_Text extract_
■ ■ ■

Friday, July 15, 2011

A Horrible Cunt



Being a horrible cunt has its advantages.

Take Rupert Murdoch as an example of this.

The billionaire tyrant has taken his horrible cunt qualities - lack of empathy, sociopathic morals, veneration of profit over all other princiapls - and turned them into a multi billion dollar media empire that spans the globe and make the lives of countless people in the public eye thoroughly miserable. He is undoubtedly one of the world's richest and most influential people. Not bad for a bloke who started with one newspaper (left to him by his father) in the global backwater of Adelaide.

Or take me, as another example.

A keen follower of news and current events, I've taken my horrible cunt qualities - vindictiveness, callousness and a hefty serve of schadenfreude - and converted them into a relentless enjoyment of watching that horrible cunt Rupert Murdoch's media empire crumble (at least a little bit). I feel no shame or guilt about doing this, having harboured great fear and loathing towards the billionaire tyrant for as long as I can remember (fear, loathing and plagiarism being still more of my horrible cunt qualities).

It has to be said, though, that I am probably not the only one enjoying this.

■ ■ ■

(Target position items)
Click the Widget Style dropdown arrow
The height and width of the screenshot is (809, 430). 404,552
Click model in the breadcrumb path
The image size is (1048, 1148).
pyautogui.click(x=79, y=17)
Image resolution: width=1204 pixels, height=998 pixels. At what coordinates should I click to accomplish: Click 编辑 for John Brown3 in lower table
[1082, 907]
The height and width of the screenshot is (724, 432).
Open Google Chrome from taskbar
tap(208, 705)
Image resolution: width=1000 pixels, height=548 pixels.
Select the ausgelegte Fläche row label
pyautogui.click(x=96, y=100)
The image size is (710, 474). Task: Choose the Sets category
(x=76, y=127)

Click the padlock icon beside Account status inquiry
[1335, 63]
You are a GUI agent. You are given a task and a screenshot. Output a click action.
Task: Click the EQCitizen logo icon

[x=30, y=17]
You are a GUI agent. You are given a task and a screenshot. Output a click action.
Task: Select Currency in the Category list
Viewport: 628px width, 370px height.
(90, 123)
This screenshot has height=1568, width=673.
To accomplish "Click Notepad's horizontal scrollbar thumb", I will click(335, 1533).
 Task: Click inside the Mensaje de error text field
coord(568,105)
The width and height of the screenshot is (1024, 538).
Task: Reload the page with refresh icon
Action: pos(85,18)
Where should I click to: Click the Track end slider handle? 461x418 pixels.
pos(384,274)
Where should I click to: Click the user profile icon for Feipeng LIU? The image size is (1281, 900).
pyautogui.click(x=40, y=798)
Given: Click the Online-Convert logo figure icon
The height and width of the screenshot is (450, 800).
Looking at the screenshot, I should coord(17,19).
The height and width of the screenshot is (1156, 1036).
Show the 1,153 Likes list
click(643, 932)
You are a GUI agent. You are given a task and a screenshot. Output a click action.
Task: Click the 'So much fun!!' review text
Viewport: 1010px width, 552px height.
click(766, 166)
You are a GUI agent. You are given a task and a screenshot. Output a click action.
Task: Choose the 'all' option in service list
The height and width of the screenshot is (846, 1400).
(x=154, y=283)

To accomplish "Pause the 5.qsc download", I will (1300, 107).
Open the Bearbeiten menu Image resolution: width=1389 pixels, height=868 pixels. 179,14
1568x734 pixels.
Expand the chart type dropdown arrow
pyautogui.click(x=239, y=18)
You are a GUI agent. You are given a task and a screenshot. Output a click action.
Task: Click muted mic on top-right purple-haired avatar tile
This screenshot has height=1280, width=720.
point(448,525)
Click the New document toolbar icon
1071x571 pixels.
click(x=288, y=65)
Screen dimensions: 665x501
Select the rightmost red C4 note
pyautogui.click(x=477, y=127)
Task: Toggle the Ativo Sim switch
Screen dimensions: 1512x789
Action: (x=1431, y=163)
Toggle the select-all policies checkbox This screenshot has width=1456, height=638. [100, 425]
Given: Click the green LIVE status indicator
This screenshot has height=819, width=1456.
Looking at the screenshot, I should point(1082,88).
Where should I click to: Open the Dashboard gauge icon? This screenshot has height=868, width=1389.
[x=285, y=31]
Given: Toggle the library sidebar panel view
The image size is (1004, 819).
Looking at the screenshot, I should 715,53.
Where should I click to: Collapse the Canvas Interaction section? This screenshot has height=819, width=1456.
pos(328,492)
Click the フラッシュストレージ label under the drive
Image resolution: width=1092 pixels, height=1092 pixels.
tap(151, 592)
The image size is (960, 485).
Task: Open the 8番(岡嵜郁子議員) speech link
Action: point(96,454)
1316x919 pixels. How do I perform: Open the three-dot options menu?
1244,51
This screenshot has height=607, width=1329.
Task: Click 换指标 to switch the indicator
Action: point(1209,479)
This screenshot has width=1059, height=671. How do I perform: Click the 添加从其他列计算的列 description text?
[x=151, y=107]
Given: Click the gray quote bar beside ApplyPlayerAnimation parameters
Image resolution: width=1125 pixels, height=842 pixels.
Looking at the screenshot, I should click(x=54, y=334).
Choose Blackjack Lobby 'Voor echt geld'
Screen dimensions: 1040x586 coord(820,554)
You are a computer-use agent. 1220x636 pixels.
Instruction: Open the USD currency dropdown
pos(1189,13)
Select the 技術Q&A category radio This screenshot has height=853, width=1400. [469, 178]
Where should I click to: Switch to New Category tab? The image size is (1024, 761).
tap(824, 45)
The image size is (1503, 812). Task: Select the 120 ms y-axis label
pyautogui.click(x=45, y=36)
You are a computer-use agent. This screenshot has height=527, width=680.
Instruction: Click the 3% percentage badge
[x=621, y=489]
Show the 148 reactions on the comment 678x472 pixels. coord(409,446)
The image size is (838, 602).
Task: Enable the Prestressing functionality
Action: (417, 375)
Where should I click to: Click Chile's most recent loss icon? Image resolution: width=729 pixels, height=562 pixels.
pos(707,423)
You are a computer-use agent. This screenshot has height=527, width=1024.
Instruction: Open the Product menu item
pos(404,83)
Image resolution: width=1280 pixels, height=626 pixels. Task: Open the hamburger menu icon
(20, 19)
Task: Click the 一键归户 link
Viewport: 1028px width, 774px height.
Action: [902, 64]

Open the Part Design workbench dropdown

■ ■ ■

_Written request_
Rewrite the passage of the Rupert Murdoch post that opens with "The billionaire tyrant has" and closes with "backwater of Adelaide.", replacing "billionaire tyrant" with "media mogul".

_Worked solution_
The media mogul has taken his horrible cunt qualities - lack of empathy, sociopathic morals, veneration of profit over all other princiapls - and turned them into a multi billion dollar media empire that spans the globe and make the lives of countless people in the public eye thoroughly miserable. He is undoubtedly one of the world's richest and most influential people. Not bad for a bloke who started with one newspaper (left to him by his father) in the global backwater of Adelaide.